▶ Exercise text:
=== Begin Enclosure ===

= Long Biên =

Capital of the Chinese Jiao Province and Jiaozhi Commandery during the Han dynasty

Long Biên (Vietnamese), also known as Longbian (龍編 (龙编, Lóngbiān, Lung-pien) < Eastern Han Chinese: *lioŋ-pian/pen; lit. "Dragons Interweaving") was the capital of the Chinese Jiao Province and Jiaozhi Commandery during the Han dynasty. It was located on the Red River in modern-day Bac Ninh. After Ly Bi's successful revolt in AD 544, it served as the capital of Van Xuan. When the Sui dynasty of China retook the territory in 603, the Sui general Liu Fang moved the capital to nearby Tống Bình. Long Biên flourished as a trading port in the late 8th and early 9th centuries. Thăng Long was founded in 1010 at the site of earlier Chinese fortresses nearby. This grew into modern Hanoi, which incorporated Long Biên as one of its districts.

==Name==
The name has been translated as "Dragons Interweaving" or "Dragon Twist", traditionally in reference to a jiao seen in the river shortly after the founding of the city. It was also known as Longyuan (Long Uyên), briefly known as Longzhou (龍州 (龙州, Lóngzhou, Lung-chou)) in the 7th century, and known as "Dragon's Gulf". It was also known by the name of its city wall as Luocheng or La Thành (羅城 (羅城, Luóchéng, Lo-ch'eng); lit. "Enveloping Wall"), although this name was later transferred to Songping after the Sui conquest in 602 and to a third site which became present-day Hanoi in the later 8th century. It is also sometimes anachronistically referenced as "Hanoi".

==History==
The capital of the early Vietnamese kingdom of Au Lac had been at Co Loa in present-day Hanoi's Dong Anh district. The area was conquered by the Qin dynasty general Zhao Tuo between 208 and 207 BC, a few years after the death of Qin Shi Huang. With China falling into chaos during the Chu–Han Contention, Zhao Tuo split off Nanhai Commandery as the separate state of Nanyue, which he ruled from Panyu (modern Guangzhou). In the 110s BC, the royal family of Nanyue mooted incorporating their realm as a principality of the Han dynasty. The local nobility reacted violently, killing King Zhao Xing, the Queen Dowager Jiushi (樛氏), and several Chinese diplomats. The first army sent by Emperor Wu under Han Qianqiu was defeated in 112 BC, but the next year a much larger force assembled under Lu Bode and Yang Pu, besieging Panyu, conquering the kingdom, and initiating the "First Northern Domination" of Vietnam.

=== End Enclosure ===

▶ Given data:
=== Begin Enclosure ===

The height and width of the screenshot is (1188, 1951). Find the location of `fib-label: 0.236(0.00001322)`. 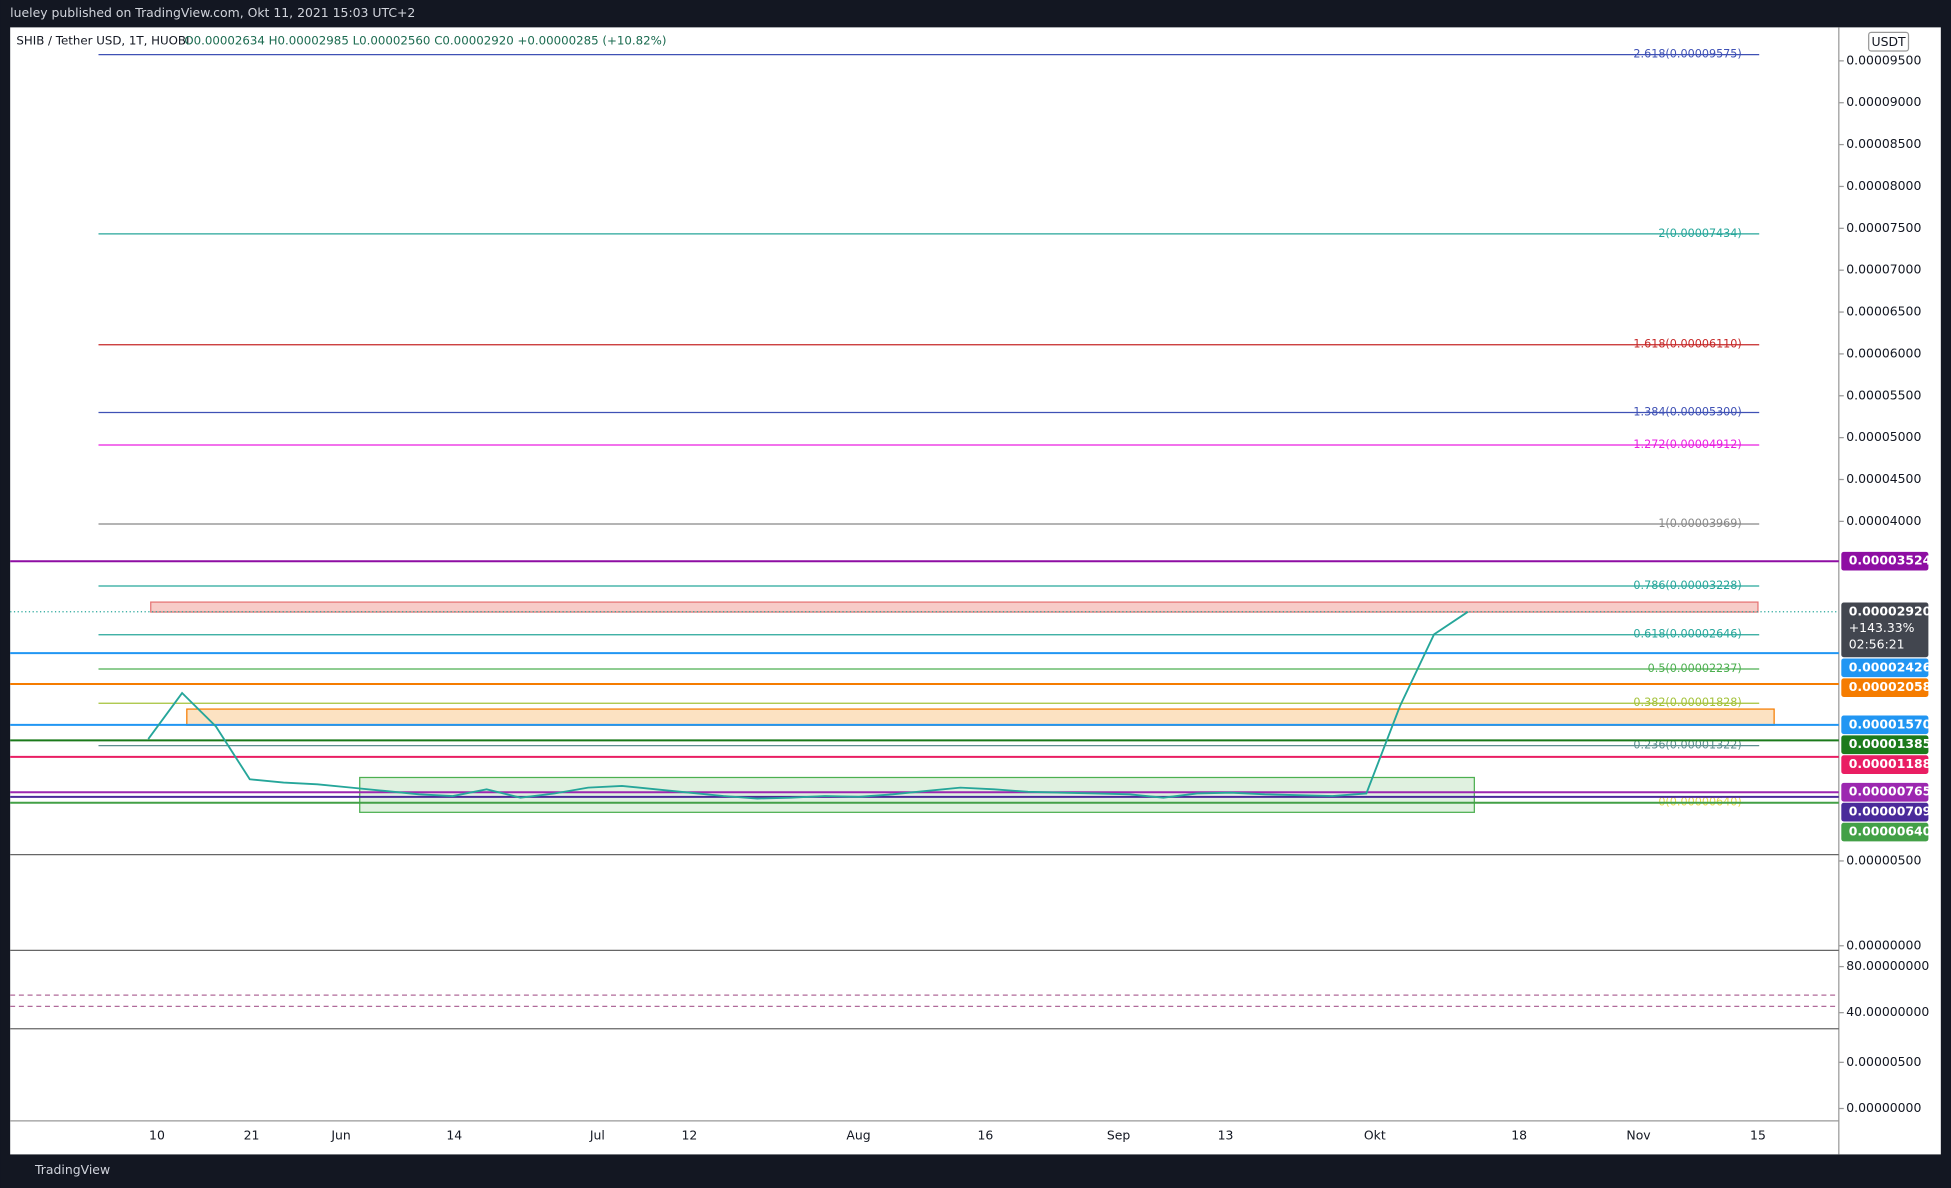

=== End Enclosure ===

▶ Exercise directions:
Please write what comes next in the article on Long Biên, starting right after its last sentence. The material has no connection to the article on Long Biên.

▶ Solved problem:
The Han dynasty organised the region into a province, Jiao Province. Shi Dai administered it from Lianshou (Liên Thụ) rather than Panyu. In 106 BC, this was moved to Guangxin (Quảng Tín) in Cangwu Commandery. Long Biên is sometimes given as the provincial capital instead, but this did not occur until the time of Shi Xie in the transition between the Han dynasty and Three Kingdoms period. (Note: Panyu also again briefly served as capital of Jiao Province after AD 210.) Long Biên was the capital of Jiaozhi Commandery and Longbian County, but it was not named before the erection of its citadel in AD 208. Jiao Province also held the commanderies of Nanhai, Cangwu, Yulin, Hepu, Jiuzhen, and Rinan. Jiaozhi also held the counties of Léilóu (羸𨻻, Luy Lâu), Āndìng (安定, An Định), Gǒulòu (苟屚, Cẩu Lậu), Mílíng (麊泠, Mê Linh), Qūyáng (曲昜, Khúc Dương), Běidài (北帶, Bắc Đái), Jīxú (稽徐, Kê Từ), Xīyú (西于, Tây Vu) and Zhūgòu (朱覯, Chu Cấu).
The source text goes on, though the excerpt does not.